The story of the fall of Doubledown Media, the once-rising publisher of magazines aimed at the Wall Street elite, continues to produce twists worthy of a John Grisham novel.
The latest chapter: according to court documents obtained by FOLIO:, more than 350 claims have been made against Doubledown, a group including ex-employees, investors, three printers, vendors, designers, writers, lawyers and more.
Click here for PDFs of the court documents: DEBTS | FINANCIALS
According to a former employee, the creditors associated with the claims were sent letters this week from the bankruptcy court.
There are 349 “non-priority unsecured claims”—totaling $3,166,947.45—against the company. Some familiar names appear on the list, including BPA Worldwide ($17,269.64), Fry Communications ($139,109.16), Hallmark Data Systems ($125,057.29), MagazineRadar ($11,250), Mediabistro ($1,116), Quebecor World ($335,816.66), SRDS ($1,626), Statlistics ($6,896.46), Time Inc. ($2,100) and Vanguard Printing ($10,549.98).
Also included in this section are Doubledown co-founder Magnus Greaves ($35,000), chairman and primary investor Jim Dunning ($197,195.84), Doubledown CFO Paul Fish ($3,125), Cigar Report publisher Aaron Sigmund ($237.37), as well as a pair of additional claims of $3,424.24 and $50,000 for founder Randall Lane [pictured].
Dee Dee Morrison, the founder of Private Air magazine, is owed $112,536.82 stemming from a “judgment” she was awarded in a dispute with Doubledown. (Doubledown bought Private Air from Morrison in January 2007, and fired her later that year.)
Even Lea Lane Stern, Lane’s mother, is owed $121,050.38. She is listed as a “lender.”
There are two “priority secured” claims: Dunning, who is owed $300,000—the amount he loaned Doubledown late last year to cover operating expenses—and Keltic Financial Partners, which is owed $431,424.72.
Next on the totem pole are 19 “priority unsecured” claims, including wages from unpaid former employees. Those claims total $57,754.42—including an additional $3,022.50 to Fish and $3,281.25 to Lane.
In all, there are $4 million in claims, according to the documents. All creditors named have until August 24 to file a claim.
Nearly half of Doubledown’s assets include $1,013,520.43 in accounts receivable—money Doubledown has yet to be paid. Other assets include $174,294.72 in office equipment and supplies, Gevril watches—worth some $103,000—and $4,312.38 among three checking/financial accounts.
Withdrawals Draw Ire
The filings will likely draw additional ire of some of those owed. According to a financial statement, Lane and Dunning each recently withdrew hefty, six-figure sums—Lane some $151,172.80 in 2008 salary and expenses, and Dunning $103,146.58 in “interest on a loan.”
Lane defended the payout, telling the New York Post that he had "taken a 50 percent pay cut and personally put in about $50,000 of my own money to make payroll at the end."

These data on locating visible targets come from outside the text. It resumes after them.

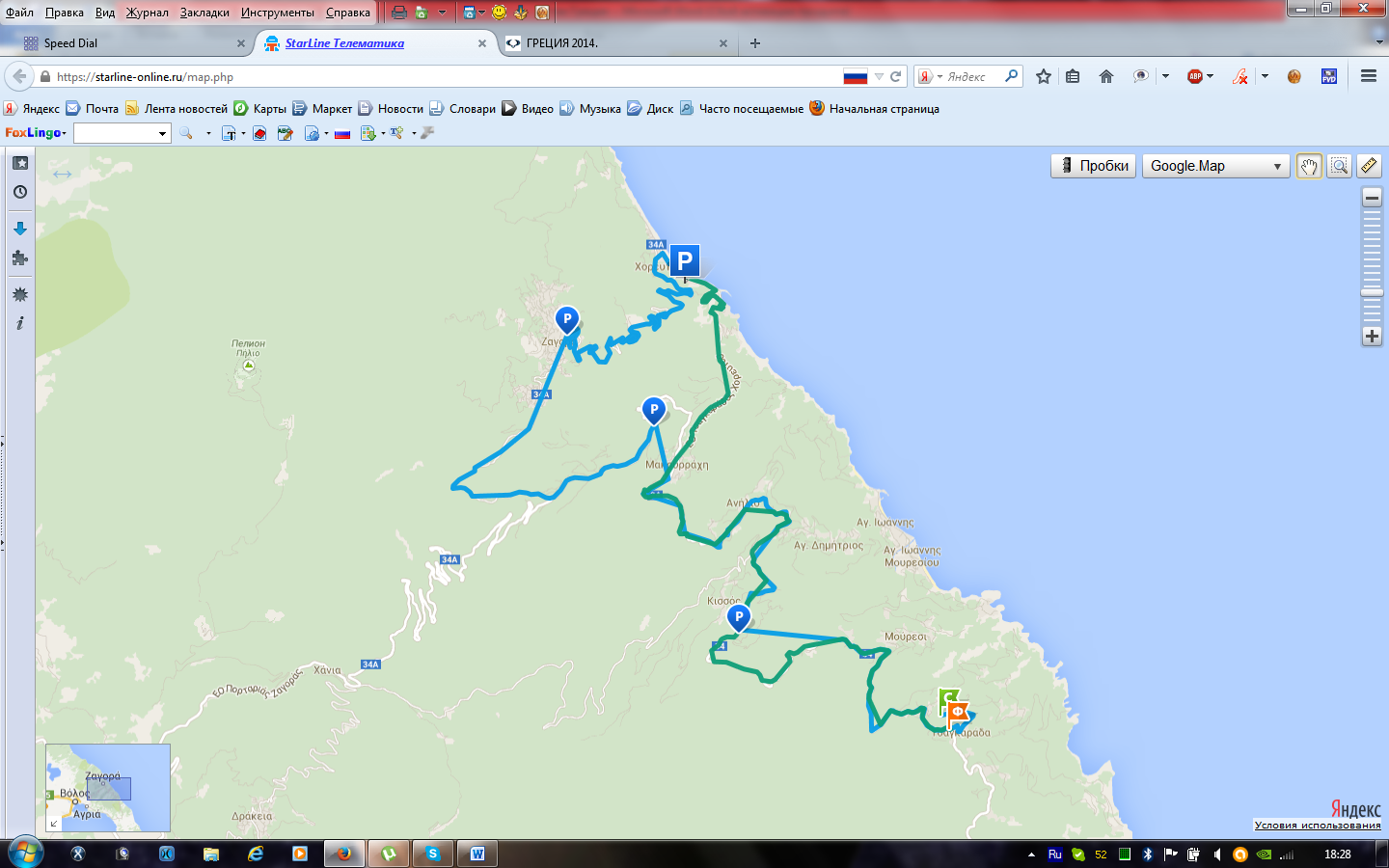Open the Закладки menu
The height and width of the screenshot is (868, 1389).
204,13
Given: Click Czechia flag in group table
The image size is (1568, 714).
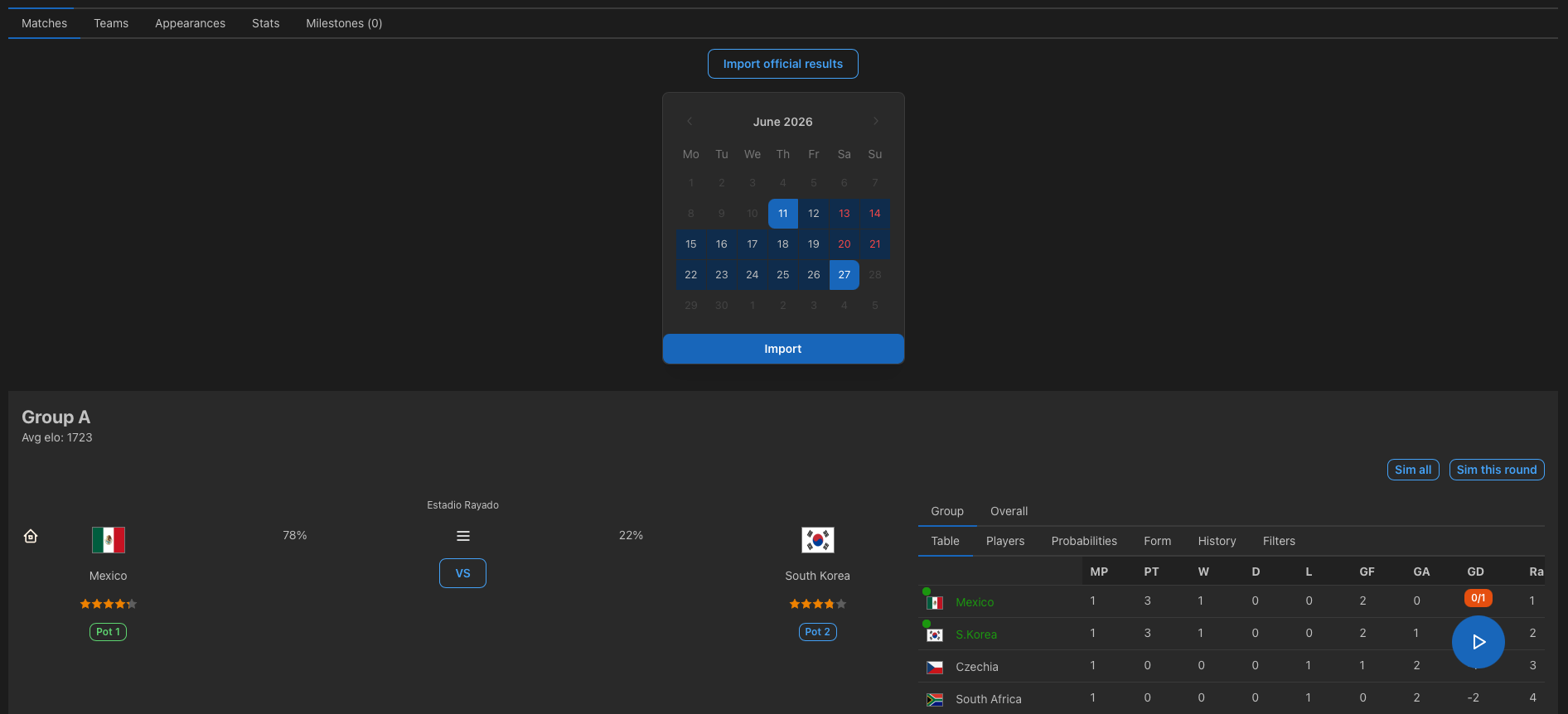Looking at the screenshot, I should (935, 667).
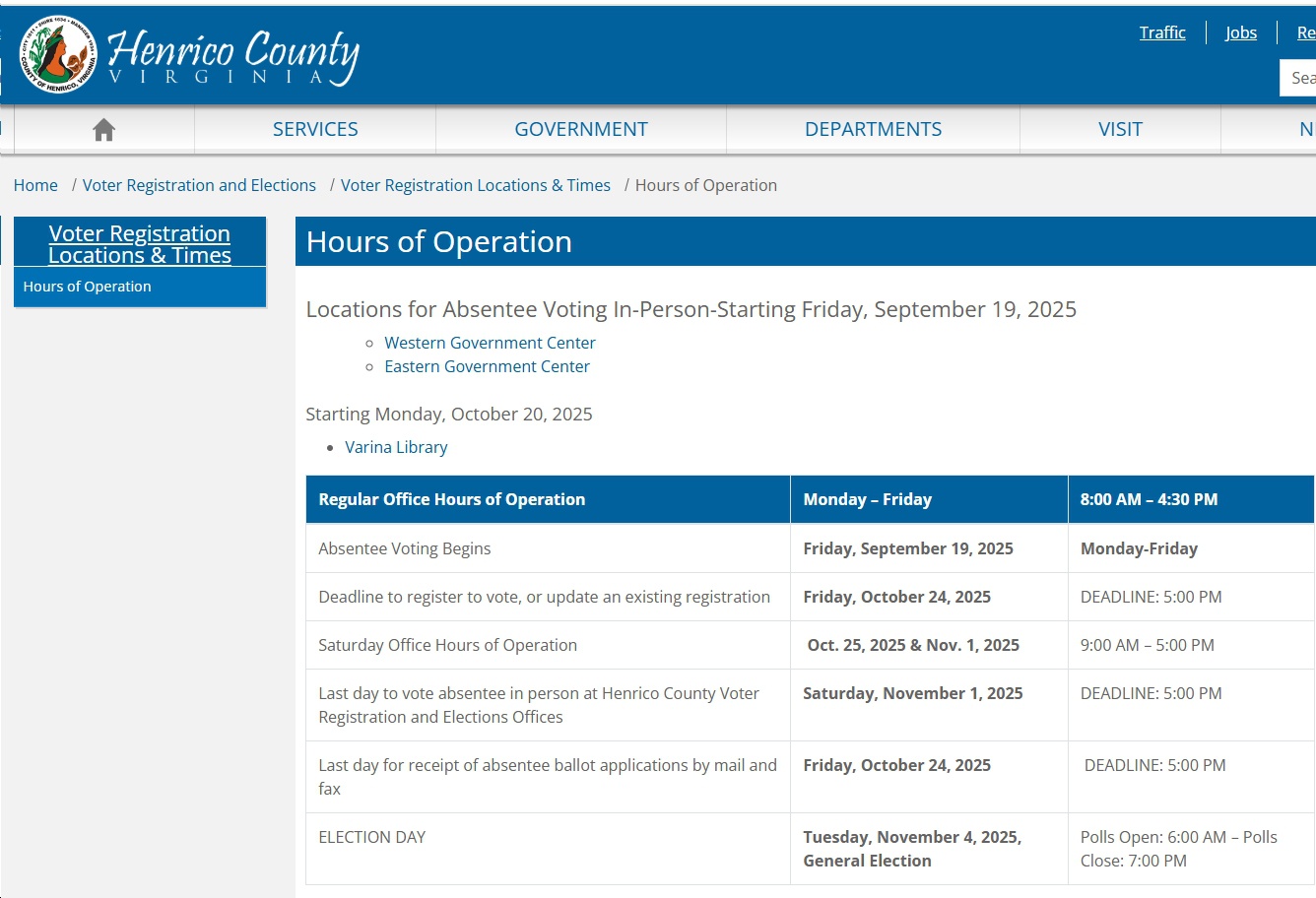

"I put my entire life savings into the company," Lane said.
In February, Doubledown folded.
“These are unprecedented times,” president Randall Lane wrote in an e-mail to staffers. “The combination of the media depression, the Wall Street implosion and the credit slowdown were collectively too much for our company—probably any company in our shoes—to overcome.”
At the time, the New York-based publisher of Trader Monthly, Dealmaker, Private Air, Corporate Leader and the Cigar Report—which had been forced to cut the frequency and circulation of its titles, lay off more than a third of its staff and reduce salaries for the rest—was working desperately to find a buyer.
A creditor’s meeting is scheduled for May 26 in New York.